El agua estaba exquisita. Lograba regular la alta temperatura del cuerpo al sol y el fresco del oscuro río. Enseguida pude encontrar un ritmo y ubicarme junto a un pelotón de nadadores con quienes compartimos todo el trayecto río abajo hasta el “gran barco gris” que nos indicaría la llegada, el final de la carrera.
Este desafío tenía el valor agregado de ser la última carrera que nadaría por ahora (no creo que por mucho tiempo) con mis compañeros de entrenamiento, los Swimmers, y además la única de esta temporada.
El nado fue intenso, el sonido de la respiración creaba un ritmo que cada tanto necesitaba romper, cambiar a otro, otra combinación que renovara el aire y me permitiera seguir.

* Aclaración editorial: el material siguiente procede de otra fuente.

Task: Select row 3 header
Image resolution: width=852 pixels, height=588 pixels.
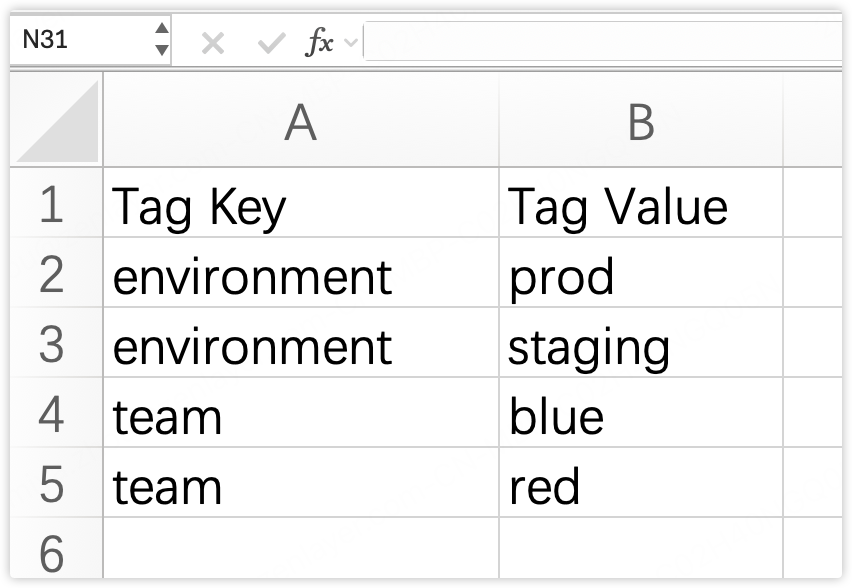Action: (52, 345)
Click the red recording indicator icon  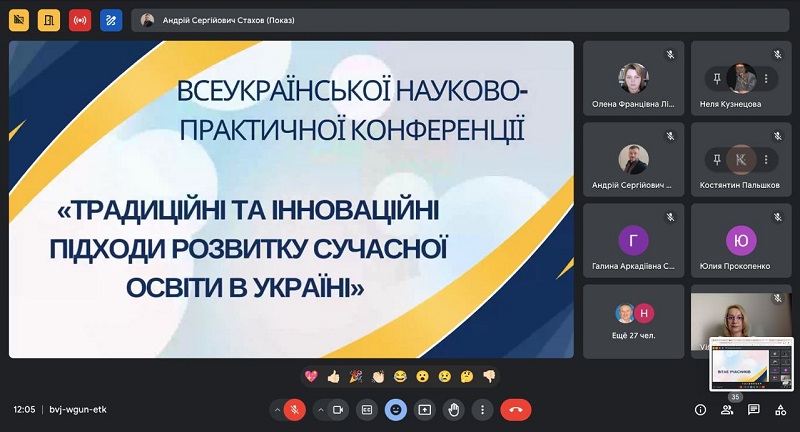pyautogui.click(x=79, y=19)
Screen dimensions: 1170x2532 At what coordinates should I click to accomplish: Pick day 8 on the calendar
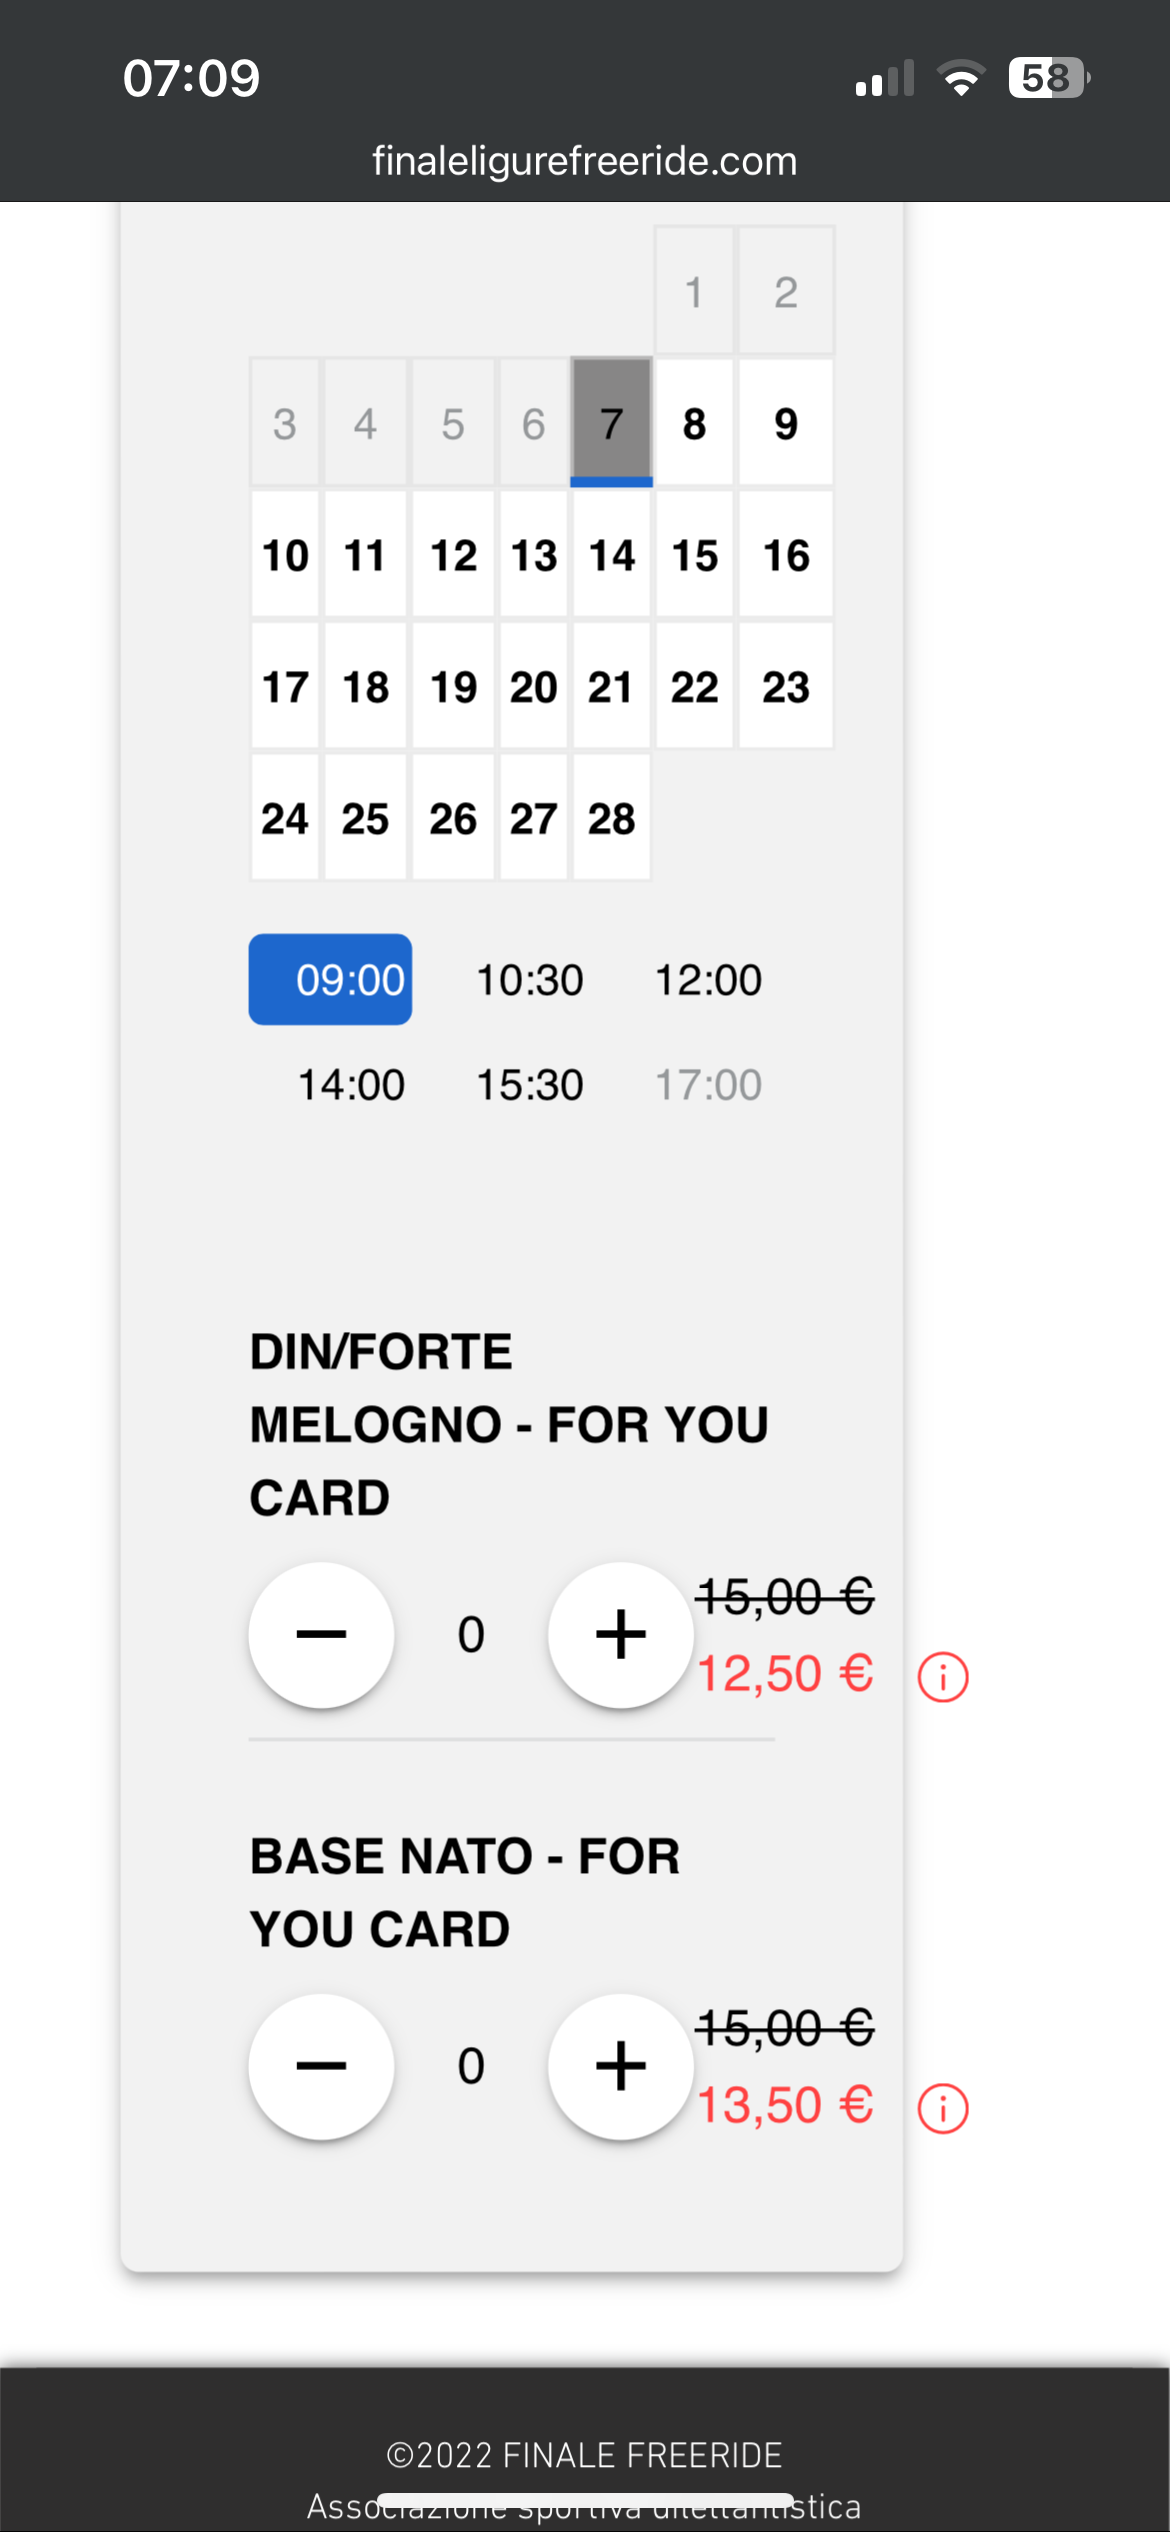[694, 423]

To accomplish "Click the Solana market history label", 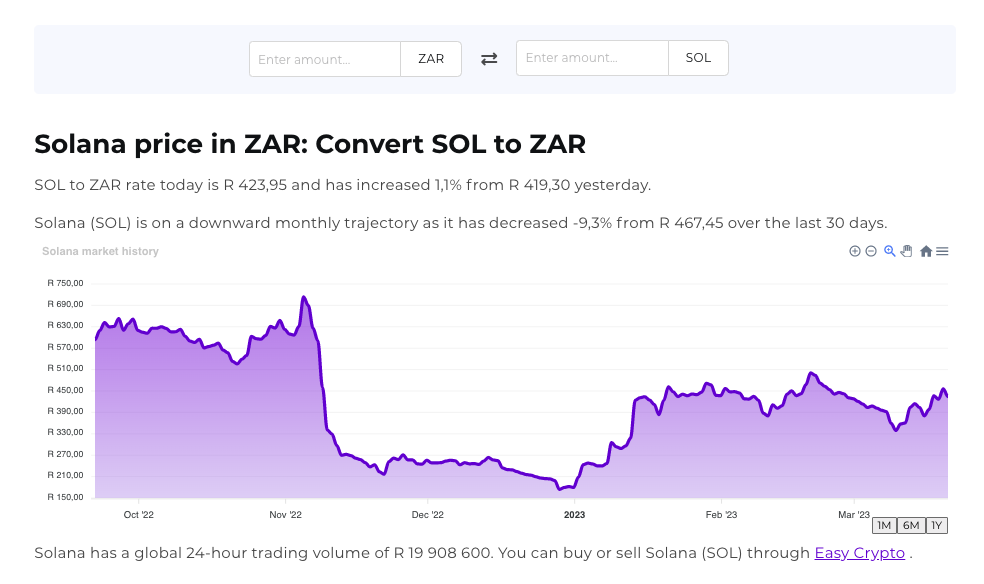I will (100, 251).
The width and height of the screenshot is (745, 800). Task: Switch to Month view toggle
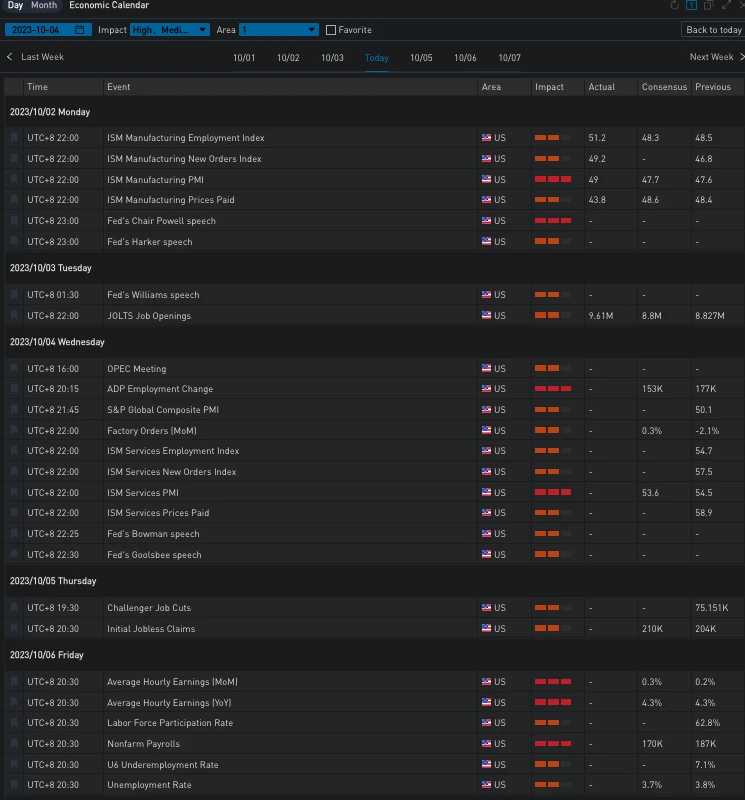tap(44, 6)
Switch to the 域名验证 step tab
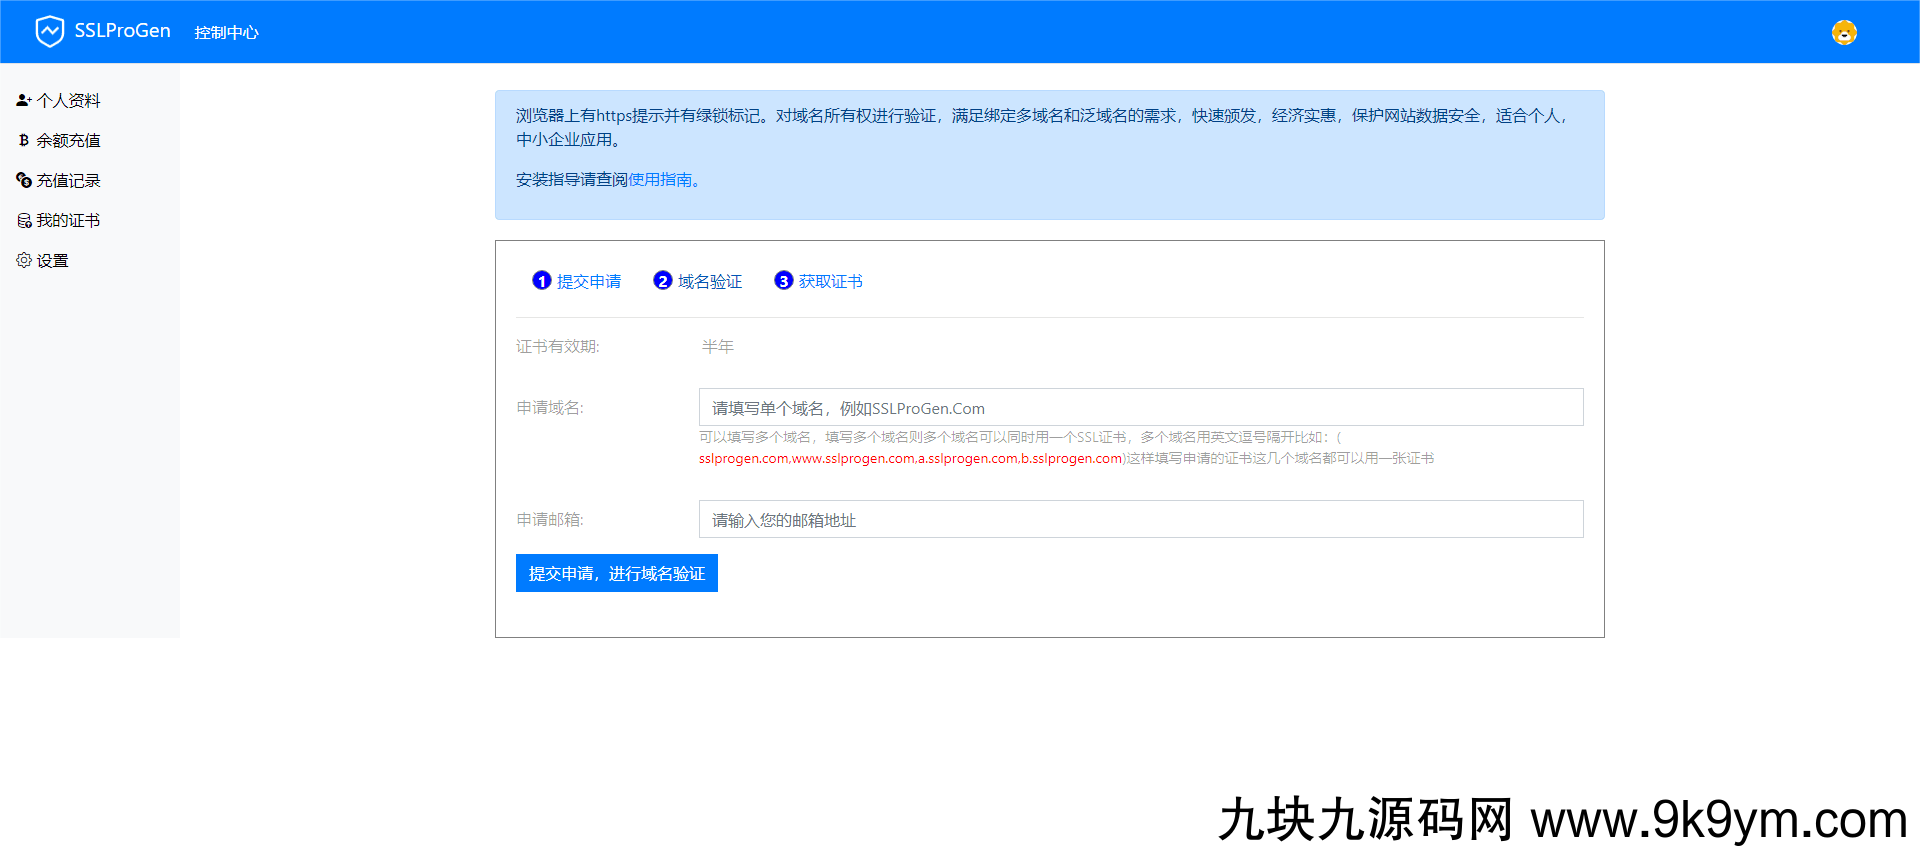1920x857 pixels. [x=710, y=282]
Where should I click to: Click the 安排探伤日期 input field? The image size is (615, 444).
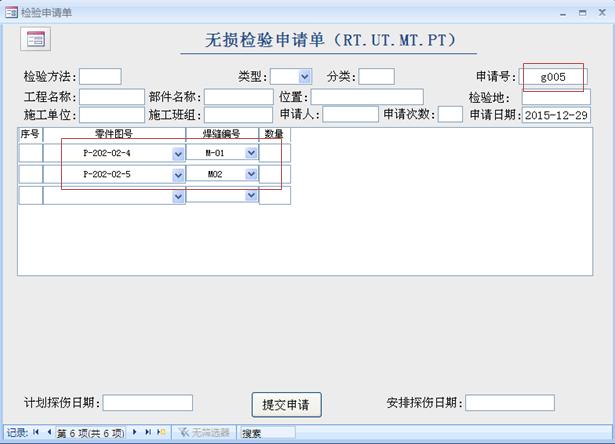click(509, 403)
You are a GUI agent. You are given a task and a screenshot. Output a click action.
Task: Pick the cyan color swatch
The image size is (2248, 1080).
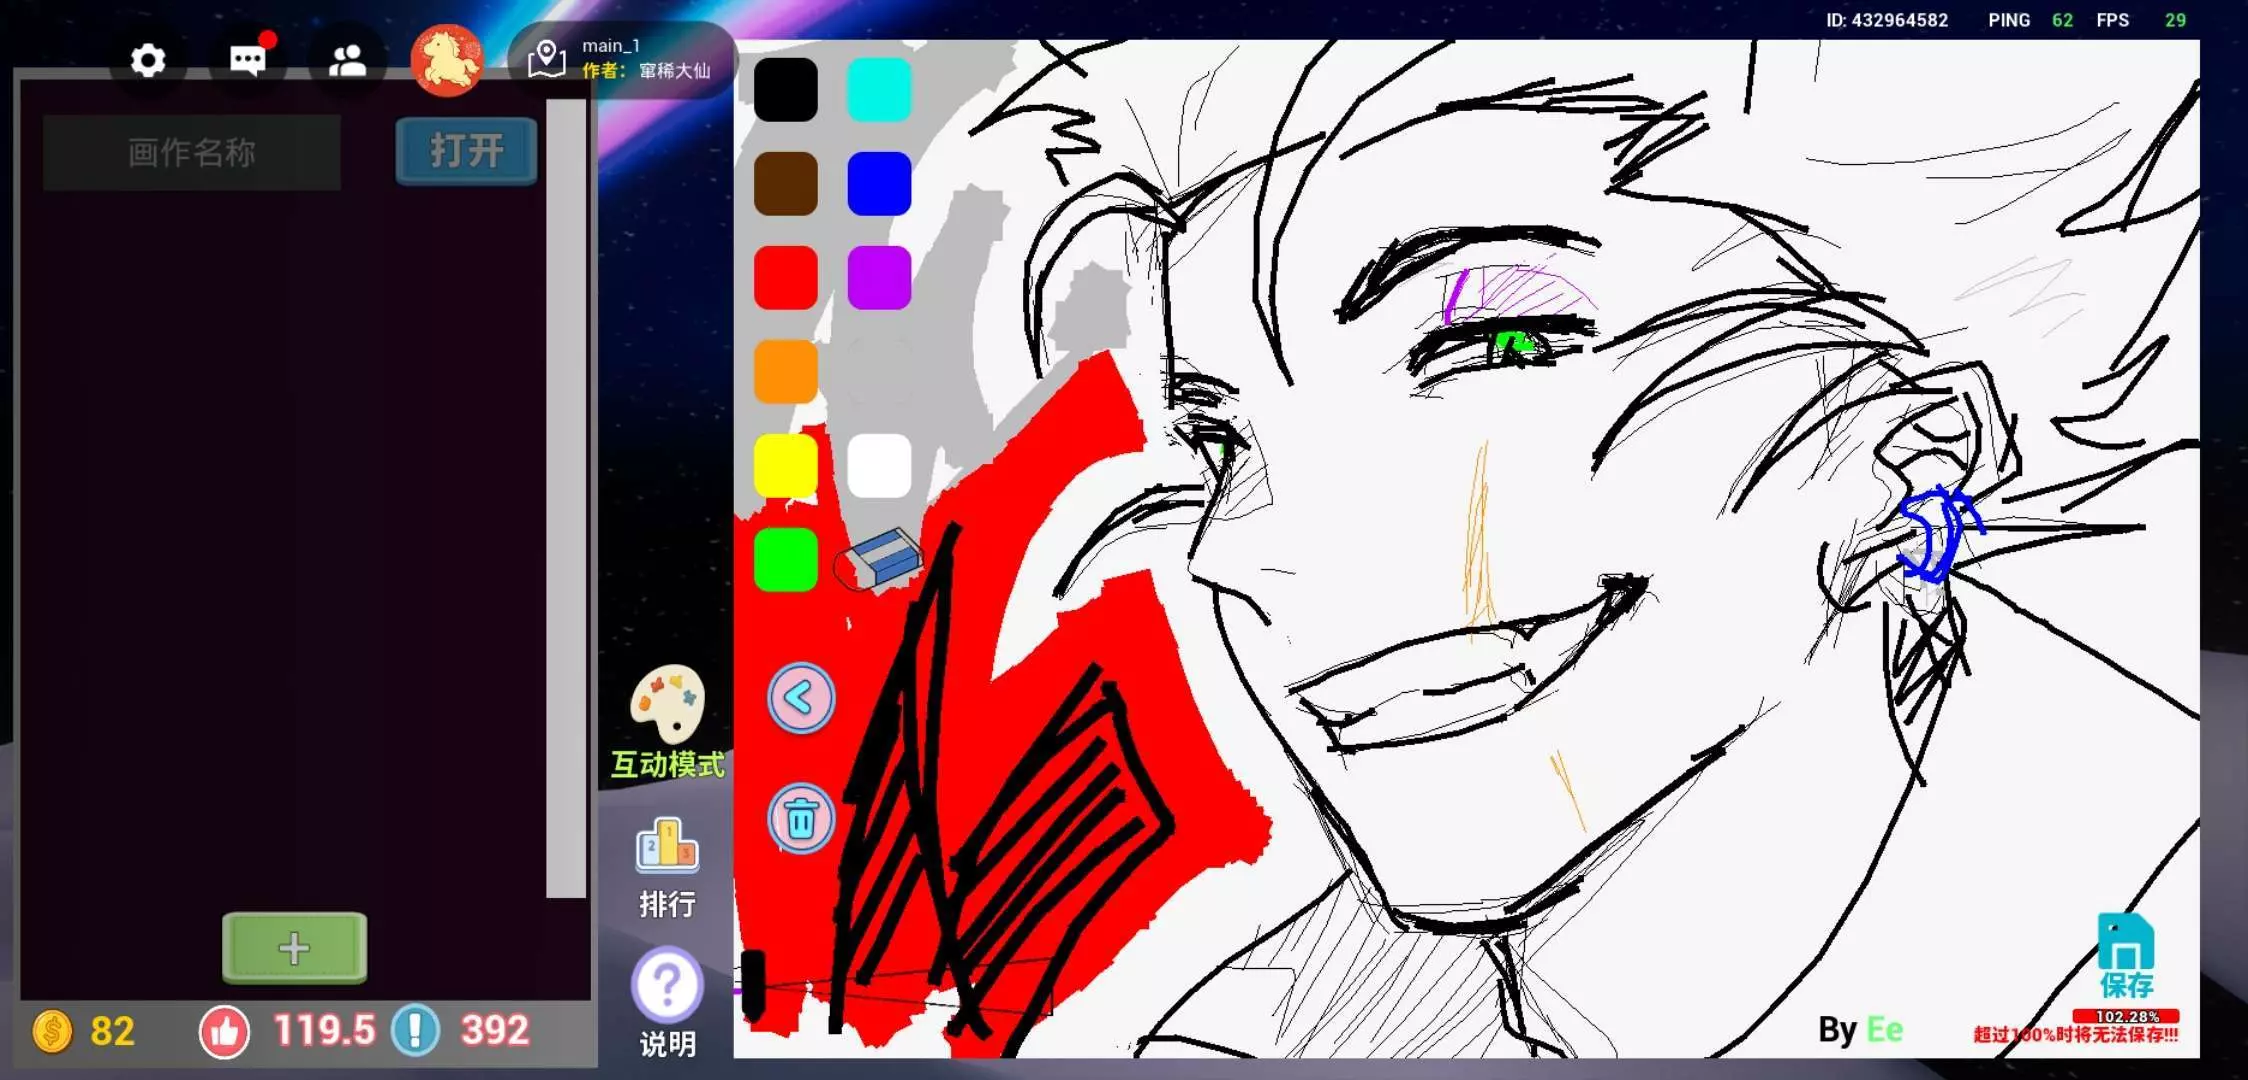click(879, 90)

Nadar más largo, estirarme en cada brazada, acelerar, dosificar y recuperar fuerza.
Cuando me di cuenta ya estaba en la recta final, acelerando, buscando las boyas para no seguir de largo. Un pie hundido en la tierra, el otro, y ahí estaban mis compañeros recibiéndome con cámaras, abrazos y una mesa con unos pequeños vasos de agua y algunos duraznos para recuperar energía.
Lo que vino después fue un gran festejo con amigos, manjares y bebidas. La premiación se hizo esperar, pero la tarde invitaba a quedarnos cerca del río y demorar el regreso a la gran ciudad. Eso hicimos, y permanecimos en la ribera tendidos sobre la arena hasta que sobrevino la noche y la luna iluminó el río.